Certainly didn't and I have no idea what the constraints are :) But I am talking about algorithmic complexity — if you can do it in constant time in "software" you can probably do it in constant time in hardware, no?

In any case, the decoding properties depend on code properties in particular if it has certain prefix properties. In addition, an algorithm being O(n) depth, does not mean, that there are no local parallelization opportunities - we are talking about asymptotic complexities after all.*

Same can be said for UTF-8 validation or JSON parsing or sorting and yet there are constant time algorithms for those tasks which rely on local parallelization. I don't see why x86 parsing is a fundamentally different problem: there are signaling bit patterns and one can design detectors that work over multiple bytes in parallel, detect those patterns, and then reduce them to find instruction boundaries.


Yes typically i refer to the 64bit instruction set, when referring to x64. I fully believe that a single instruction can be decoded with a upper bound constant O(1) or O(constant). The question i am raising is about the complexity of decoding n instructions (while n going towards infinity).

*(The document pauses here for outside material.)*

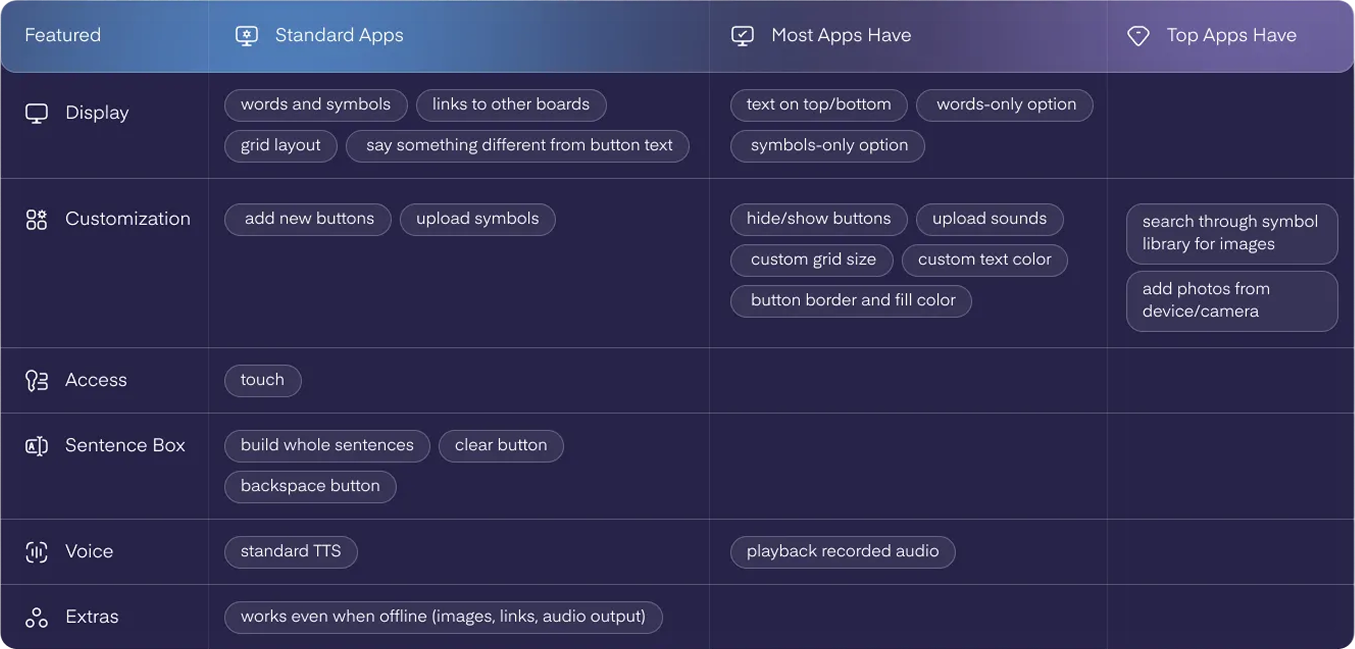Click the Sentence Box speaker icon
The height and width of the screenshot is (649, 1355).
36,445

Ah, well, maybe that's where the misunderstanding lies... I am not talking about parsing n instructions in constant time, I am talking about parsing instructions within a given fixed-size window in constant time. If I remember correctly, all modern x86 CPUs parse instructions in windows of 16 bytes.


*SIMD is a good example. Not all SIMD operation are really O(1) with respect to vector length. In particular reduction operations (which include DOT product) are inherently O(logn). So the observation that SIMD operations can be used does not imply that the underlying algorithm algorithm has O(1) complexity.

O(log n) with a constant n is constant time. The rest is just an implementation detail. Reduction operations on modern ARM CPUs (and GPUs) are O(1) — check out M1 instruction timings for example. They are obviously slower than the parallel versions (reducing ADDV needs 3 cycles for example, while parallel ADDP needs 2 cycles), but it's still constant time. And any combination of those will be constant time as well. And of course, as you increase the vector size, the latency of these operations will go up as well. But constant factors don't change the algorithmic complexity.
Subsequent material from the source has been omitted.